:: Passage

Ingestion of sequential data from BigQuery into TensorFlow
How hard can it be to ingest sequential data into a TensorFlow model? As always, the answer is, “It depends.” Where are the sequences in question stored? Can they fit in main memory? Are they of the same length? In what follows, we shall build a flexible and scalable workflow for feeding sequential observations into a TensorFlow graph starting from BigQuery as the data warehouse.
To make the discussion tangible, consider the following problem. Suppose the goal is to predict the peak temperature at an arbitrary weather station present in the Global Historical Climatology Network for each day between June 1 and August 31. More concretely, given observations from June 1 up to an arbitrary day before August 31, the objective is to complete the sequence until August 31. For instance, if we find ourselves in Stockholm on June 12, we ask for the maximum temperatures from June 12 to August 31 given the temperature values between June 1 to June 11 at a weather station in Stockholm.
To set the expectations right, in this article, we are not going to build a predictive model but to cater for its development by making the data from the aforementioned database readily available in a TensorFlow graph. The final chain of states and operations is as follows:
-
Historical temperature measurements from the Global Historical Climatology Network are stored in a public data set in BigQuery. Each row corresponds to a weather station and a date. There are missing observations due to such reasons as measurements not passing quality checks.

::::
:: Exercise material

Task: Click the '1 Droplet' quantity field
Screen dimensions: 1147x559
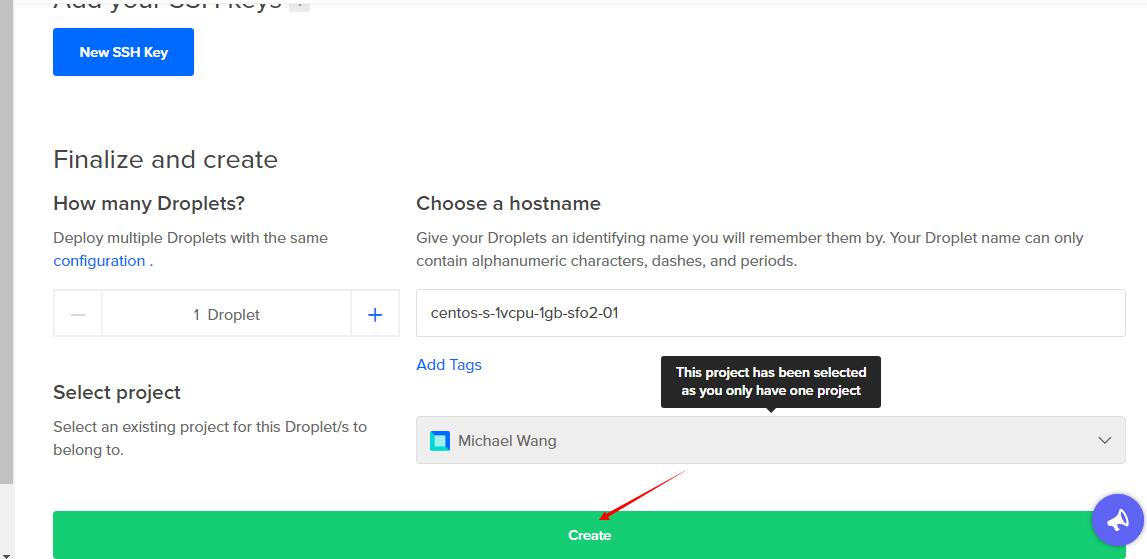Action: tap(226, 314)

::::
:: Exercise material

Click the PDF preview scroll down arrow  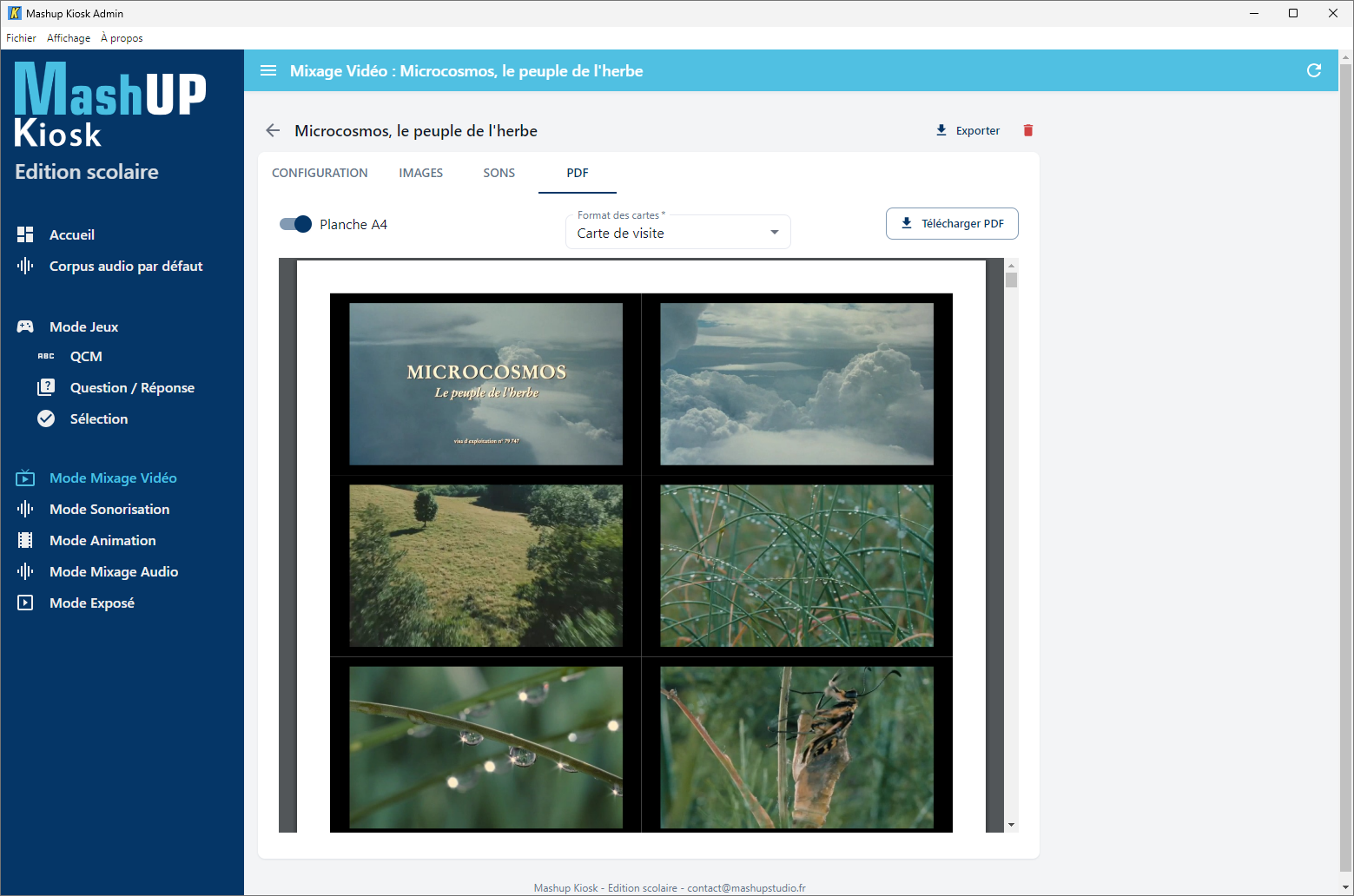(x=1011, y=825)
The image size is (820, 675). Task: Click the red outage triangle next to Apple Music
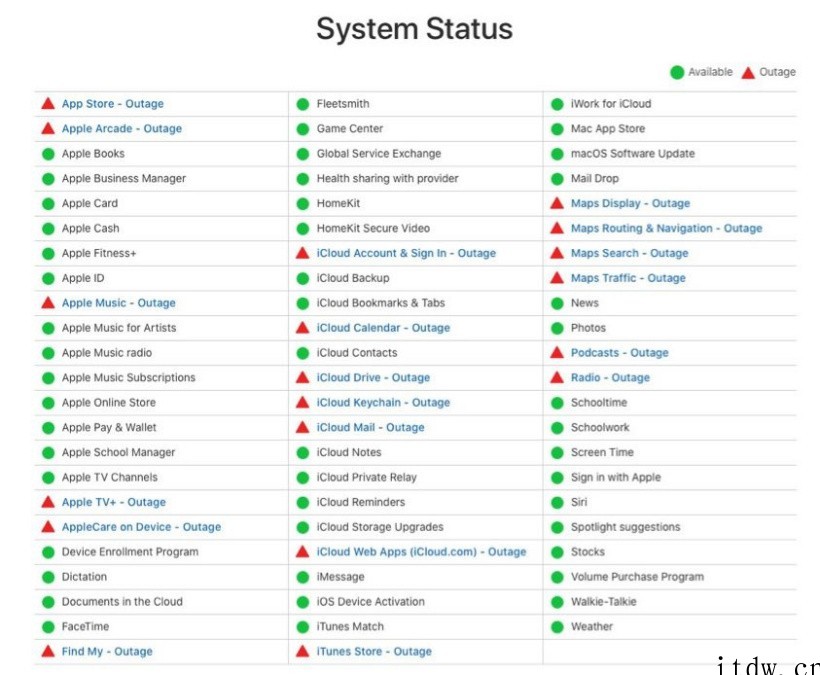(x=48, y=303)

::::

_Required work_
**A.** Reproduce the entire passage on ingesting sequential data from BigQuery into TensorFlow, word for word.
**B.** In the records, from the line with "Task: Click the '1 Droplet' quantity field" to the line with "Action: tap(226, 314)", replace "quantity" with "amount" and leave everything else unchanged. Give only those lines, and leave the pictures out.

_Answers to the tasks_
**A.**
Ingestion of sequential data from BigQuery into TensorFlow
How hard can it be to ingest sequential data into a TensorFlow model? As always, the answer is, “It depends.” Where are the sequences in question stored? Can they fit in main memory? Are they of the same length? In what follows, we shall build a flexible and scalable workflow for feeding sequential observations into a TensorFlow graph starting from BigQuery as the data warehouse.
To make the discussion tangible, consider the following problem. Suppose the goal is to predict the peak temperature at an arbitrary weather station present in the Global Historical Climatology Network for each day between June 1 and August 31. More concretely, given observations from June 1 up to an arbitrary day before August 31, the objective is to complete the sequence until August 31. For instance, if we find ourselves in Stockholm on June 12, we ask for the maximum temperatures from June 12 to August 31 given the temperature values between June 1 to June 11 at a weather station in Stockholm.
To set the expectations right, in this article, we are not going to build a predictive model but to cater for its development by making the data from the aforementioned database readily available in a TensorFlow graph. The final chain of states and operations is as follows:
-
Historical temperature measurements from the Global Historical Climatology Network are stored in a public data set in BigQuery. Each row corresponds to a weather station and a date. There are missing observations due to such reasons as measurements not passing quality checks.

**B.**
Task: Click the '1 Droplet' amount field
Screen dimensions: 1147x559
Action: tap(226, 314)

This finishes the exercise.